Case ID: how-pr_8/html/0146-01.html
Source: Caselaw Access Project
Author: {"author": "Cady, Justice.", "license": "Public Domain", "url": "https://static.case.law/"}
Date Created: 2024-08-24T03:29:51.129683

SUPREME COURT.
    Putnam agt. De Forest, executor, &c.
    Section 153 of the Code, as amended in 1853, is the only one which authorizes a plaintiff to reply; and that only authorizes a reply, when the defendant’s answer contains new matter, constituting a “ counter-claim.”
    Where a reply denies the allegations in the answer and sets up new matter in avoidance of new matter in the answer not containing a counter-claim, these allegations in the reply will be stricken out as redundant.
    
      Saratoga Special Term,
    
    
      February 1853.
    The action was on a note alleged to have been made by the testator to the plaintiff for $2000, payable with interest.
    1. The answer first denied the execution, &c., of the note.
    2. Pleaded want of consideration; that the note was intended as a gratuity, or gift.
    3. That the note was obtained by the covin and fraud of plaintiff.
    4. That since the death of the testator, the plaintiff presented the note (which was then due) to the executor for payment, and the executor rejected the same and refused payment; and that more than six months had elapsed since such rejection, previous to the commencement of this suit, whereby it became barred by statute.
    The plaintiff to this answer put in a reply, denying each of the several special defences set up in the answer, and set up a detail of special matter in avoidance of the answer.
    A motion to strike out this reply was made on behalf of the defendant, on the ground that no reply was necessary or proper in this case, because the answer did not set up a counter-claim, within the meaning of sections 149 and 150 of the Code, as amended, and that it was only proper for the plaintiff to interpose a reply when the answer set up a counter-claim (see § 153 as amended).
    F. Fish, for the Motion.
    
    A. Bockes, Contra.
    
   Cady, Justice.

This motion makes it necessary to decide whether a plaintiff can in any case reply, unless the defendant in his answer sets up a counter-claim. Section 153 of the Code, as amended in 1852, is the only one which authorizes a plaintiff to reply, and that only authorizes a reply when the defendant’s answer contains new matter, constituting a counter-claim. What is a counter-claim? According to the first and second subdivisions of section 150, a counter-claim is, 1st, a cause of action arising out of the contract or transaction set forth in the complaint, as the foundation of the plaintiff’s claim, or connected with the subject of the action.
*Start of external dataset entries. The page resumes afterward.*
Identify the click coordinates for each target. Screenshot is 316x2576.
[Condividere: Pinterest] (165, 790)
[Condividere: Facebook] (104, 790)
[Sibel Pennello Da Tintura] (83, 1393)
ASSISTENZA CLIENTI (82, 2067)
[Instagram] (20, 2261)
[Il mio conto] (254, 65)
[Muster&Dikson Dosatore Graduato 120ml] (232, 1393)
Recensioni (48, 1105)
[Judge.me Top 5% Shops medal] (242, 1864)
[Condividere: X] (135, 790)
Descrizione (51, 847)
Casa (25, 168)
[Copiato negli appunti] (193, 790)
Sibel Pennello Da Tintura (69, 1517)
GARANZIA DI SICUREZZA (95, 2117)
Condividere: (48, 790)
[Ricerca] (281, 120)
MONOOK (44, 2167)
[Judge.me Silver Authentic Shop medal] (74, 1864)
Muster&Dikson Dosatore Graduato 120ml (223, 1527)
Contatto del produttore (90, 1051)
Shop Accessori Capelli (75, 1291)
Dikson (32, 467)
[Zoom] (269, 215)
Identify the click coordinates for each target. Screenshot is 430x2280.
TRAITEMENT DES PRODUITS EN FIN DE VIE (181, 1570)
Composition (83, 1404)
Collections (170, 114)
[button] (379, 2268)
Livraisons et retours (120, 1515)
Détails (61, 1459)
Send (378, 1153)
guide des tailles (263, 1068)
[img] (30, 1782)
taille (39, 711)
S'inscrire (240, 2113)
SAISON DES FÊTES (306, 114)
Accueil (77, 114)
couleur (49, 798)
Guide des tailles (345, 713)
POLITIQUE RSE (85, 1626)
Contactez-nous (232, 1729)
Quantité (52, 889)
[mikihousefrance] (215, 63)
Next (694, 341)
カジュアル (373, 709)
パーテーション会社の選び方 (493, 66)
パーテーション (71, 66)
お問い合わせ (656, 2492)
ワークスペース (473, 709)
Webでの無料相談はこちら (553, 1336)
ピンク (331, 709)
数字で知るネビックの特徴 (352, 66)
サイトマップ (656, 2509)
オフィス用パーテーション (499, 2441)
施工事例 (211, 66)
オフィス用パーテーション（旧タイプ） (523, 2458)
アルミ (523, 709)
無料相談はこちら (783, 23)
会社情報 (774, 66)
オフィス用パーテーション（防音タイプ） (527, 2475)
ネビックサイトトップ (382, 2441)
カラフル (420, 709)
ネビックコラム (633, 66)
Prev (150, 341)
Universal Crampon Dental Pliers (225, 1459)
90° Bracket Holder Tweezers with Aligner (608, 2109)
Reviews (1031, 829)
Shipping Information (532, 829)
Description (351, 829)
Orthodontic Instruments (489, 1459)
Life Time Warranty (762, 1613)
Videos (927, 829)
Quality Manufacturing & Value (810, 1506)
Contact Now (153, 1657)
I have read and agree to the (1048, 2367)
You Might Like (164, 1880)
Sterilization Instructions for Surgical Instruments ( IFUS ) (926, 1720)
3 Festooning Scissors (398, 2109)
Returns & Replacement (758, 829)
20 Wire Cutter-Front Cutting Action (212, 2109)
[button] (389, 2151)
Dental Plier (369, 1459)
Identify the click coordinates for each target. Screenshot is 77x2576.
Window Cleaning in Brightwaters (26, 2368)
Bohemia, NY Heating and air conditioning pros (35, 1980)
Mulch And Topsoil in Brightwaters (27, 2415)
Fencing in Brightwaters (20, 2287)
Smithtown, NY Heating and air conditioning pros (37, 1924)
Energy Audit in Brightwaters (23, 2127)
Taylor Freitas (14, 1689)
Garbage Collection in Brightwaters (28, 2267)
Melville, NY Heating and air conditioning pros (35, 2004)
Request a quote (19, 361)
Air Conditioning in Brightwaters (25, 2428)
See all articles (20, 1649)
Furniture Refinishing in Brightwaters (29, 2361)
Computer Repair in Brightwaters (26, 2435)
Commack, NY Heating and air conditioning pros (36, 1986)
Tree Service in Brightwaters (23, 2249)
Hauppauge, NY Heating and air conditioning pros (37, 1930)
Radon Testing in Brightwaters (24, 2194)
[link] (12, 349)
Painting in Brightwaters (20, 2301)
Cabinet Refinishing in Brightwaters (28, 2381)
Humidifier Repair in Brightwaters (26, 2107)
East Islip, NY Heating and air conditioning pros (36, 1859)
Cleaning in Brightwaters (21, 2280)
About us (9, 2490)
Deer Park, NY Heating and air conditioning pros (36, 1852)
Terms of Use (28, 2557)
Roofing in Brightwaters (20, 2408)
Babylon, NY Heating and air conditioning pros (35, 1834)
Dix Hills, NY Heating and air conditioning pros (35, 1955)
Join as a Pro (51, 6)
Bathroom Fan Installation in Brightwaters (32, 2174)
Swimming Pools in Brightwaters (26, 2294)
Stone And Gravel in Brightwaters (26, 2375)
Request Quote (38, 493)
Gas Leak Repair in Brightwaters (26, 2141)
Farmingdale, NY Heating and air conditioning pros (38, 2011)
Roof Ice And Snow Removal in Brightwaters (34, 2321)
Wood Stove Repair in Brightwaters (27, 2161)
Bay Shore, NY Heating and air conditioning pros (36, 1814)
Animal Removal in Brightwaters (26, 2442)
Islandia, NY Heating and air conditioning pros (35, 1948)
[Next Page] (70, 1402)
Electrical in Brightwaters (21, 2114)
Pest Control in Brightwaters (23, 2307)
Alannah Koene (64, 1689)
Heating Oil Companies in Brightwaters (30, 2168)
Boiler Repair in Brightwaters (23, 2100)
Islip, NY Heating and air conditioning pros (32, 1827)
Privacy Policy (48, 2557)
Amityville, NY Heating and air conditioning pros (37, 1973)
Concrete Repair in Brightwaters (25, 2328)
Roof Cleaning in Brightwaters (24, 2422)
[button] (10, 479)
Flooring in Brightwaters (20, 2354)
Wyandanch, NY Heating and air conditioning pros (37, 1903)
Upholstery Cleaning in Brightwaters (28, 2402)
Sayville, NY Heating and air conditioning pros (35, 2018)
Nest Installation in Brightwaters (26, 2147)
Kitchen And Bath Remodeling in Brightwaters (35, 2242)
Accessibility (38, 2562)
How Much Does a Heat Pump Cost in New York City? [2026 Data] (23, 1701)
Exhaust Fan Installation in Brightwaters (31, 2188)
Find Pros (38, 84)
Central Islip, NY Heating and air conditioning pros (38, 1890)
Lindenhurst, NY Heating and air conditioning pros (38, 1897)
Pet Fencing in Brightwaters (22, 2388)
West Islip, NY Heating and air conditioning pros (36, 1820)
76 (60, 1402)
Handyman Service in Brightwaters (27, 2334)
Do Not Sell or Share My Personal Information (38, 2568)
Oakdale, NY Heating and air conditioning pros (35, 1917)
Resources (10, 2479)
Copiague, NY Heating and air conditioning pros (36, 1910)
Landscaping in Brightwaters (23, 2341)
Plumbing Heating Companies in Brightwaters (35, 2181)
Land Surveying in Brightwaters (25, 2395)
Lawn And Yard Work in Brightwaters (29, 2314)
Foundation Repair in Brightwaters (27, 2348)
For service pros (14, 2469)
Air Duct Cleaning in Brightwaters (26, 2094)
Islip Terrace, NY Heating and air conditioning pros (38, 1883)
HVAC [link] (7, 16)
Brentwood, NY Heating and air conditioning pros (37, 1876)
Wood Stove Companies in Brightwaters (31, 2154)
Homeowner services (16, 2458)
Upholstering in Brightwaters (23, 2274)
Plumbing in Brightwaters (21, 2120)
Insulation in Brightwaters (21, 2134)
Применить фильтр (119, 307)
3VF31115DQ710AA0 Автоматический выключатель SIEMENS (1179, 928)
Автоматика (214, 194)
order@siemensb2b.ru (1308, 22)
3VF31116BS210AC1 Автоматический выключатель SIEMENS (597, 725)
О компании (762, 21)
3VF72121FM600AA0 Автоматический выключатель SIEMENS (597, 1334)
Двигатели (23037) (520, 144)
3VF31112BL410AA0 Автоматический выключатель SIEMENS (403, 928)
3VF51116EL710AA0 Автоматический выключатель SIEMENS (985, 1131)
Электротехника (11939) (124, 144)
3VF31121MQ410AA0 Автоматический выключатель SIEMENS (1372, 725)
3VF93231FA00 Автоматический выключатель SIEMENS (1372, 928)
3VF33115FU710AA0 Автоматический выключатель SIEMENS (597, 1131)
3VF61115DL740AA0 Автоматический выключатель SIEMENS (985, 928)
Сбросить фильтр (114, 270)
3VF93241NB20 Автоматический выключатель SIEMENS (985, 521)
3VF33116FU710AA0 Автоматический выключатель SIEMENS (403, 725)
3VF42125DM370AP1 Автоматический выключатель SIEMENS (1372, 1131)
2d. In an action arising on contract, any other cause of action arising also on contract, and existing at the commencement of the action.

There is nothing in the defendant’s answer resembling'a counter-claim. The defendant in his answer does not claim to have any cause of action against the plaintiff. The whole object of the answer is to show that the plaintiff has no cause of action upon the note set out in the complaint. The reply, therefore, was wholly unnecessary and unauthorized.

By section 168 of the Code, every material allegation of new matter in the answer, constituting a counter-claim not controverted by the reply, as prescribed in section 153, shall for the ■purposes of the action be taken as true. But the allegation of new matter in the answer, not relating to a counter-claim, or of new matter in a reply, is to be deemed controverted by the adverse party, as upon a direct denial or avoidance, as the case may require.”

That part of the reply in which the plaintiff denies the allegation in the answer, as well as that part in which new matter is stated in avoidance of the new matter alleged in the answer, must be regarded as redundant matter, and may be stricken out on motion of any person aggrieved thereby. It is a sufficient grievance to justify the motion, that a party has been compelled to read ten folios of redundant matter, to ascertain whether it be matter which ought to incumber the record.

I am of opinion that the plaintiff had no right to reply in this case, and that his reply ought to be struck out'as redundant matter, with ten dollars costs of the motion.